Extrêmement documenté, cet ouvrage, qui mêle analyse juridique et réflexion sur notre système politique, pourra être utile aux enseignants de Sciences économiques et sociales pour alimenter des séquences d’Enseignement Moral et Civique portant sur la question des libertés et des institutions censées les préserver. En particulier, de nombreux passages permettent de montrer que l’existence d’institutions disposant d’un pouvoir de contrôle sur l’État lui-même ne suffit pas à garantir durablement l’effectivité des droits et libertés fondamentales. C’est ainsi l’une des forces de l’argumentation tenue par Stéphanie Hennette Vauchez et Antoine Vauchez que de dévoiler divers mécanismes sociaux et politiques les ayant amenées à s’éloigner du rôle protecteur qui leur est officiellement dévolu à l’égard des possibles dérives autoritaristes des gouvernants.

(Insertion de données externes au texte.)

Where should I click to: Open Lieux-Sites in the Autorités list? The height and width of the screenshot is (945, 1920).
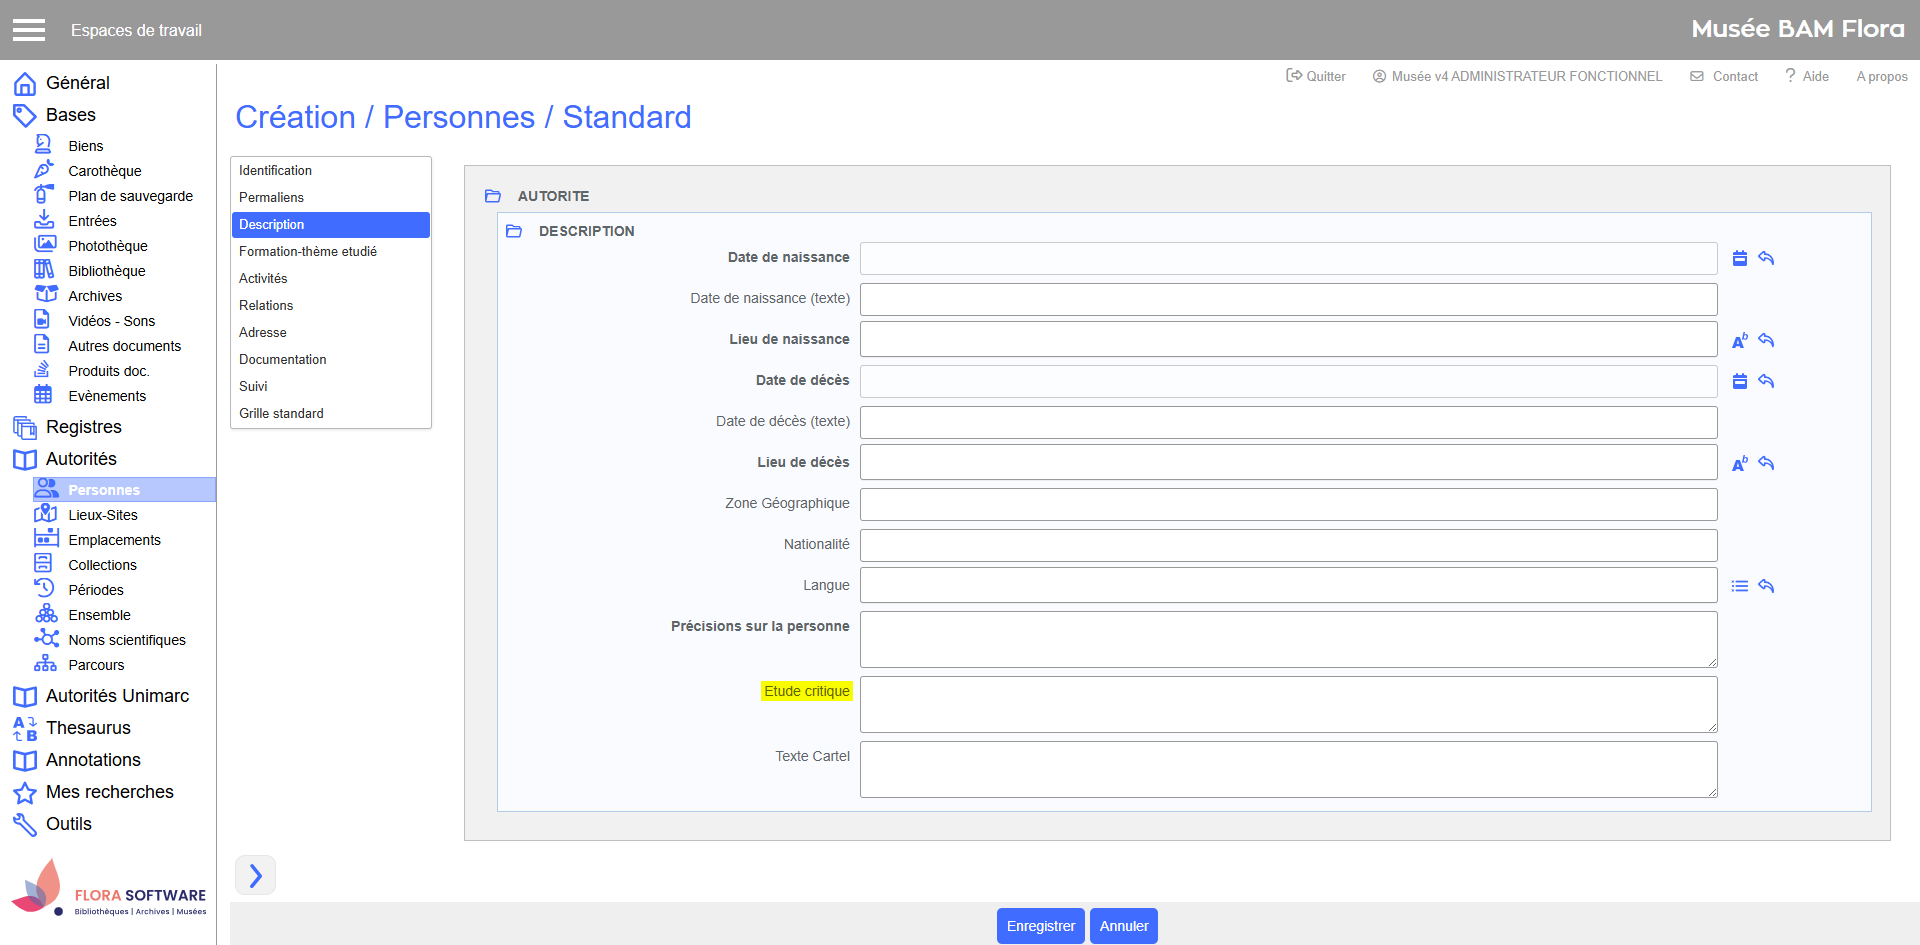[102, 515]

Aussi, sans aller jusqu’à verser dans la critique marxiste d’un droit bourgeois, l’ouvrage met tout de même très bien en évidence que l’orientation des décisions rendues par le Conseil d’État et le Conseil Constitutionnel ne sont pas indépendantes des relations que leurs membres entretiennent avec les puissants. Un constat finalement très préoccupant dans cette période où beaucoup, parmi eux, manifestent un intérêt croissant envers les régimes illibéraux.